(begin)

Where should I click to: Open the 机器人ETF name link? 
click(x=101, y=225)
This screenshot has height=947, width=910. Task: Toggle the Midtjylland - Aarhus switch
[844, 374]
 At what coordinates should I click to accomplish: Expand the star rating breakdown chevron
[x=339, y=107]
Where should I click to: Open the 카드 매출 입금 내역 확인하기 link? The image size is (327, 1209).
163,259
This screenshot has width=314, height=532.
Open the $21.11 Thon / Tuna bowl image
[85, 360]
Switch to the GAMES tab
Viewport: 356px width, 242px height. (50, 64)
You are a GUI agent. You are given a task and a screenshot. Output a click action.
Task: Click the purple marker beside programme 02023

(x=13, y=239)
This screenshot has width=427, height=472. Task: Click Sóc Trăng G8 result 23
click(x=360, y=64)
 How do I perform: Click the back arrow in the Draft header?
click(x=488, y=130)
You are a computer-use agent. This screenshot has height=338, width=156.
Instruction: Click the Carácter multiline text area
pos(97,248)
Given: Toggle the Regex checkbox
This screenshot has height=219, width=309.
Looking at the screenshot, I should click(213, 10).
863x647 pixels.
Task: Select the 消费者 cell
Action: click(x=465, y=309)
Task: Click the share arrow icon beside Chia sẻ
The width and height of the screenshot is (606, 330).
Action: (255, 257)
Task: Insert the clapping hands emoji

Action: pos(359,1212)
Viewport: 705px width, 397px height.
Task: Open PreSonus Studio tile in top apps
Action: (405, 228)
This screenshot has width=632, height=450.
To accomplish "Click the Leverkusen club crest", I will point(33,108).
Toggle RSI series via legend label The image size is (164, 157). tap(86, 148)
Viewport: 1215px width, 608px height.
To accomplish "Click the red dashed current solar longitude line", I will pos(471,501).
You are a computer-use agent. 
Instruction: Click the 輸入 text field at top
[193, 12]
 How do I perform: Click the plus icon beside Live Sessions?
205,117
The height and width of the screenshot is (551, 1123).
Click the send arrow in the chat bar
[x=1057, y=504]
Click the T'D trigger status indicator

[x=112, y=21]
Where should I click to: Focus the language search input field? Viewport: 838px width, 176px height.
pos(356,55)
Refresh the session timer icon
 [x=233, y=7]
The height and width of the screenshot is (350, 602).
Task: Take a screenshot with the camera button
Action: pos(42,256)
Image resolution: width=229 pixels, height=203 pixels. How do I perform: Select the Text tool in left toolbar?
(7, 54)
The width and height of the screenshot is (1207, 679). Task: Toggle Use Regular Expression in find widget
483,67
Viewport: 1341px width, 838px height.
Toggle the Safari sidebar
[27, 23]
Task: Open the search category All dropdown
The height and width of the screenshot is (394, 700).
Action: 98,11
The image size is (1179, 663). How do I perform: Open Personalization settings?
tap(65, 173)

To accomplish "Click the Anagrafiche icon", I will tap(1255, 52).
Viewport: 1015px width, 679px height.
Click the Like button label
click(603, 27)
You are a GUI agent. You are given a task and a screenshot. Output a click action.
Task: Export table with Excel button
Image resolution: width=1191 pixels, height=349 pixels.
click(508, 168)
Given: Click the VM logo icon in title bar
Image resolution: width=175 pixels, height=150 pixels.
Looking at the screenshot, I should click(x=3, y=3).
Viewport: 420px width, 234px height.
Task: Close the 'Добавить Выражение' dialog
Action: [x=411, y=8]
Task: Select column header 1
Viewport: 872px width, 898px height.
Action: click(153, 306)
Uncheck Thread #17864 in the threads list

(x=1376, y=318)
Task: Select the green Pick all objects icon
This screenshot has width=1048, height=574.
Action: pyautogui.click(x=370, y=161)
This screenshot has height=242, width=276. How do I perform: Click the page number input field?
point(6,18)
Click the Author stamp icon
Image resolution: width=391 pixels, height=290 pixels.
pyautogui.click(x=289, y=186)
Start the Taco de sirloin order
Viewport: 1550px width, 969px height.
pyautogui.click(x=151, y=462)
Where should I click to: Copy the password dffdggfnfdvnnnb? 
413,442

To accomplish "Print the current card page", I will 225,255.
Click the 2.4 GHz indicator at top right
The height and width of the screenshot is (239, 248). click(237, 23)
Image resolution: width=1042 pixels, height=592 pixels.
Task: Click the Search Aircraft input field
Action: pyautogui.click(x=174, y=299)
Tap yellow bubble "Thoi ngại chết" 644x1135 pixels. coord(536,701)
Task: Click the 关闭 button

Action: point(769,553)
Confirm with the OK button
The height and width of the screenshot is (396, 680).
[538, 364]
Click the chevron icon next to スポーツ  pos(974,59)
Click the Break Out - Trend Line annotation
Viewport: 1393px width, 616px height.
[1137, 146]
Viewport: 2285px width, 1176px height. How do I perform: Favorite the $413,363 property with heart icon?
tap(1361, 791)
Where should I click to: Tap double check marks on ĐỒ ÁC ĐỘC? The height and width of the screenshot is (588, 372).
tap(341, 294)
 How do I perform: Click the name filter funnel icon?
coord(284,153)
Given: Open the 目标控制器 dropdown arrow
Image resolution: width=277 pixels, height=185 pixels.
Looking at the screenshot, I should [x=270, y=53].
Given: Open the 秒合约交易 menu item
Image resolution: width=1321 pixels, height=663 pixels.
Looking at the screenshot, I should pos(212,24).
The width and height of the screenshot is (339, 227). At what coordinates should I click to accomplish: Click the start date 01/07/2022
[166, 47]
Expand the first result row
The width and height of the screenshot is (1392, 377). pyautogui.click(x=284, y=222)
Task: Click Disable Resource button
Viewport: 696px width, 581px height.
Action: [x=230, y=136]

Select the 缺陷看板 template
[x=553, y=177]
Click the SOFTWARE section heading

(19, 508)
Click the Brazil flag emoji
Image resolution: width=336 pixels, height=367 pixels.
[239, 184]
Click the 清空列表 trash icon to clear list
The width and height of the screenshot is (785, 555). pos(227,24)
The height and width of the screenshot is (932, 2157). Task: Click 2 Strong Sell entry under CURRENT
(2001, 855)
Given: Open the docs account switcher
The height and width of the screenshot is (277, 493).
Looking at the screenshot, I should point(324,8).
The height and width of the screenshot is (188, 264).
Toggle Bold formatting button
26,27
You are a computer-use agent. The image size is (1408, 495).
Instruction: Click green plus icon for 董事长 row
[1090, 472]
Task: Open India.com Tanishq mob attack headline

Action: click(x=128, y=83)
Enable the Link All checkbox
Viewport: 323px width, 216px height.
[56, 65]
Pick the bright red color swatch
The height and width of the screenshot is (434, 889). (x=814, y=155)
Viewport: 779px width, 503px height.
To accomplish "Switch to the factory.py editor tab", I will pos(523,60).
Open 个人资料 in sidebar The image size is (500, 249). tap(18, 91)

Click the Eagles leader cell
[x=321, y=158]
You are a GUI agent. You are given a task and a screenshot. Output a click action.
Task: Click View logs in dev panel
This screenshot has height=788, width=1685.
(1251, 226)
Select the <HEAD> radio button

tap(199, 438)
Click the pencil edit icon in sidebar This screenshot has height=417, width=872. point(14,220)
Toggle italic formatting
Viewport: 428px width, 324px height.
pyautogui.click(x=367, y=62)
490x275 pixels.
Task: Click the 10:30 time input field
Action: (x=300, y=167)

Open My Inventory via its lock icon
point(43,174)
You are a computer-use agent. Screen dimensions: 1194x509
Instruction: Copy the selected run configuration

(end)

SET PROBLEM:
Give the records above as a Markdown table with the columns Row and Text: Row holds a running number, and Text holds one line of the records. Leave out blank lines.

TASK RESULT:
| Row | Text |
|---|---|
| 1 | Where should I click to: Open the 机器人ETF name link?  |
| 2 | click(x=101, y=225) |
| 3 | This screenshot has height=947, width=910. Task: Toggle the Midtjylland - Aarhus switch |
| 4 | [844, 374] |
| 5 |  At what coordinates should I click to accomplish: Expand the star rating breakdown chevron |
| 6 | [x=339, y=107] |
| 7 | Where should I click to: Open the 카드 매출 입금 내역 확인하기 link? The image size is (327, 1209). |
| 8 | 163,259 |
| 9 | This screenshot has width=314, height=532. |
| 10 | Open the $21.11 Thon / Tuna bowl image |
| 11 | [85, 360] |
| 12 | Switch to the GAMES tab |
| 13 | Viewport: 356px width, 242px height. (50, 64) |
| 14 | You are a GUI agent. You are given a task and a screenshot. Output a click action. |
| 15 | Task: Click the purple marker beside programme 02023 |
| 16 | (x=13, y=239) |
| 17 | This screenshot has width=427, height=472. Task: Click Sóc Trăng G8 result 23 |
| 18 | click(x=360, y=64) |
| 19 |  How do I perform: Click the back arrow in the Draft header? |
| 20 | click(x=488, y=130) |
| 21 | You are a computer-use agent. This screenshot has height=338, width=156. |
| 22 | Instruction: Click the Carácter multiline text area |
| 23 | pos(97,248) |
| 24 | Given: Toggle the Regex checkbox |
| 25 | This screenshot has height=219, width=309. |
| 26 | Looking at the screenshot, I should click(213, 10). |
| 27 | 863x647 pixels. |
| 28 | Task: Select the 消费者 cell |
| 29 | Action: click(x=465, y=309) |
| 30 | Task: Click the share arrow icon beside Chia sẻ |
| 31 | The width and height of the screenshot is (606, 330). |
| 32 | Action: (255, 257) |
| 33 | Task: Insert the clapping hands emoji |
| 34 | Action: pos(359,1212) |
| 35 | Viewport: 705px width, 397px height. |
| 36 | Task: Open PreSonus Studio tile in top apps |
| 37 | Action: (405, 228) |
| 38 | This screenshot has width=632, height=450. |
| 39 | To accomplish "Click the Leverkusen club crest", I will point(33,108). |
| 40 | Toggle RSI series via legend label The image size is (164, 157). tap(86, 148) |
| 41 | Viewport: 1215px width, 608px height. |
| 42 | To accomplish "Click the red dashed current solar longitude line", I will pos(471,501). |
| 43 | You are a computer-use agent.  |
| 44 | Instruction: Click the 輸入 text field at top |
| 45 | [193, 12] |
| 46 |  How do I perform: Click the plus icon beside Live Sessions? |
| 47 | 205,117 |
| 48 | The height and width of the screenshot is (551, 1123). |
| 49 | Click the send arrow in the chat bar |
| 50 | [x=1057, y=504] |
| 51 | Click the T'D trigger status indicator |
| 52 | [x=112, y=21] |
| 53 | Where should I click to: Focus the language search input field? Viewport: 838px width, 176px height. |
| 54 | pos(356,55) |
| 55 | Refresh the session timer icon |
| 56 |  [x=233, y=7] |
| 57 | The height and width of the screenshot is (350, 602). |
| 58 | Task: Take a screenshot with the camera button |
| 59 | Action: pos(42,256) |
| 60 | Image resolution: width=229 pixels, height=203 pixels. How do I perform: Select the Text tool in left toolbar? |
| 61 | (7, 54) |
| 62 | The width and height of the screenshot is (1207, 679). Task: Toggle Use Regular Expression in find widget |
| 63 | 483,67 |
| 64 | Viewport: 1341px width, 838px height. |
| 65 | Toggle the Safari sidebar |
| 66 | [27, 23] |
| 67 | Task: Open the search category All dropdown |
| 68 | The height and width of the screenshot is (394, 700). |
| 69 | Action: 98,11 |
| 70 | The image size is (1179, 663). How do I perform: Open Personalization settings? |
| 71 | tap(65, 173) |
| 72 | To accomplish "Click the Anagrafiche icon", I will tap(1255, 52). |
| 73 | Viewport: 1015px width, 679px height. |
| 74 | Click the Like button label |
| 75 | click(603, 27) |
| 76 | You are a GUI agent. You are given a task and a screenshot. Output a click action. |
| 77 | Task: Export table with Excel button |
| 78 | Image resolution: width=1191 pixels, height=349 pixels. |
| 79 | click(508, 168) |
| 80 | Given: Click the VM logo icon in title bar |
| 81 | Image resolution: width=175 pixels, height=150 pixels. |
| 82 | Looking at the screenshot, I should click(x=3, y=3). |
| 83 | Viewport: 420px width, 234px height. |
| 84 | Task: Close the 'Добавить Выражение' dialog |
| 85 | Action: [x=411, y=8] |
| 86 | Task: Select column header 1 |
| 87 | Viewport: 872px width, 898px height. |
| 88 | Action: click(153, 306) |
| 89 | Uncheck Thread #17864 in the threads list |
| 90 | (x=1376, y=318) |
| 91 | Task: Select the green Pick all objects icon |
| 92 | This screenshot has width=1048, height=574. |
| 93 | Action: pyautogui.click(x=370, y=161) |
| 94 | This screenshot has height=242, width=276. How do I perform: Click the page number input field? |
| 95 | point(6,18) |
| 96 | Click the Author stamp icon |
| 97 | Image resolution: width=391 pixels, height=290 pixels. |
| 98 | pyautogui.click(x=289, y=186) |
| 99 | Start the Taco de sirloin order |
| 100 | Viewport: 1550px width, 969px height. |
| 101 | pyautogui.click(x=151, y=462) |
| 102 | Where should I click to: Copy the password dffdggfnfdvnnnb?  |
| 103 | 413,442 |
| 104 | To accomplish "Print the current card page", I will 225,255. |
| 105 | Click the 2.4 GHz indicator at top right |
| 106 | The height and width of the screenshot is (239, 248). click(237, 23) |
| 107 | Image resolution: width=1042 pixels, height=592 pixels. |
| 108 | Task: Click the Search Aircraft input field |
| 109 | Action: pyautogui.click(x=174, y=299) |
| 110 | Tap yellow bubble "Thoi ngại chết" 644x1135 pixels. coord(536,701) |
| 111 | Task: Click the 关闭 button |
| 112 | Action: point(769,553) |
| 113 | Confirm with the OK button |
| 114 | The height and width of the screenshot is (396, 680). |
| 115 | [538, 364] |
| 116 | Click the chevron icon next to スポーツ  pos(974,59) |
| 117 | Click the Break Out - Trend Line annotation |
| 118 | Viewport: 1393px width, 616px height. |
| 119 | [1137, 146] |
| 120 | Viewport: 2285px width, 1176px height. How do I perform: Favorite the $413,363 property with heart icon? |
| 121 | tap(1361, 791) |
| 122 | Where should I click to: Tap double check marks on ĐỒ ÁC ĐỘC? The height and width of the screenshot is (588, 372). |
| 123 | tap(341, 294) |
| 124 |  How do I perform: Click the name filter funnel icon? |
| 125 | coord(284,153) |
| 126 | Given: Open the 目标控制器 dropdown arrow |
| 127 | Image resolution: width=277 pixels, height=185 pixels. |
| 128 | Looking at the screenshot, I should [x=270, y=53]. |
| 129 | Given: Open the 秒合约交易 menu item |
| 130 | Image resolution: width=1321 pixels, height=663 pixels. |
| 131 | Looking at the screenshot, I should pos(212,24). |
| 132 | The width and height of the screenshot is (339, 227). At what coordinates should I click to accomplish: Click the start date 01/07/2022 |
| 133 | [166, 47] |
| 134 | Expand the first result row |
| 135 | The width and height of the screenshot is (1392, 377). pyautogui.click(x=284, y=222) |
| 136 | Task: Click Disable Resource button |
| 137 | Viewport: 696px width, 581px height. |
| 138 | Action: [x=230, y=136] |
| 139 | Select the 缺陷看板 template |
| 140 | [x=553, y=177] |
| 141 | Click the SOFTWARE section heading |
| 142 | (19, 508) |
| 143 | Click the Brazil flag emoji |
| 144 | Image resolution: width=336 pixels, height=367 pixels. |
| 145 | [239, 184] |
| 146 | Click the 清空列表 trash icon to clear list |
| 147 | The width and height of the screenshot is (785, 555). pos(227,24) |
| 148 | The height and width of the screenshot is (932, 2157). Task: Click 2 Strong Sell entry under CURRENT |
| 149 | (2001, 855) |
| 150 | Given: Open the docs account switcher |
| 151 | The height and width of the screenshot is (277, 493). |
| 152 | Looking at the screenshot, I should point(324,8). |
| 153 | The height and width of the screenshot is (188, 264). |
| 154 | Toggle Bold formatting button |
| 155 | 26,27 |
| 156 | You are a computer-use agent. The image size is (1408, 495). |
| 157 | Instruction: Click green plus icon for 董事长 row |
| 158 | [1090, 472] |
| 159 | Task: Open India.com Tanishq mob attack headline |
| 160 | Action: click(x=128, y=83) |
| 161 | Enable the Link All checkbox |
| 162 | Viewport: 323px width, 216px height. |
| 163 | [56, 65] |
| 164 | Pick the bright red color swatch |
| 165 | The height and width of the screenshot is (434, 889). (x=814, y=155) |
| 166 | Viewport: 779px width, 503px height. |
| 167 | To accomplish "Switch to the factory.py editor tab", I will pos(523,60). |
| 168 | Open 个人资料 in sidebar The image size is (500, 249). tap(18, 91) |
| 169 | Click the Eagles leader cell |
| 170 | [x=321, y=158] |
| 171 | You are a GUI agent. You are given a task and a screenshot. Output a click action. |
| 172 | Task: Click View logs in dev panel |
| 173 | This screenshot has height=788, width=1685. |
| 174 | (1251, 226) |
| 175 | Select the <HEAD> radio button |
| 176 | tap(199, 438) |
| 177 | Click the pencil edit icon in sidebar This screenshot has height=417, width=872. point(14,220) |
| 178 | Toggle italic formatting |
| 179 | Viewport: 428px width, 324px height. |
| 180 | pyautogui.click(x=367, y=62) |
| 181 | 490x275 pixels. |
| 182 | Task: Click the 10:30 time input field |
| 183 | Action: (x=300, y=167) |
| 184 | Open My Inventory via its lock icon |
| 185 | point(43,174) |
| 186 | You are a computer-use agent. Screen dimensions: 1194x509 |
| 187 | Instruction: Copy the selected run configuration |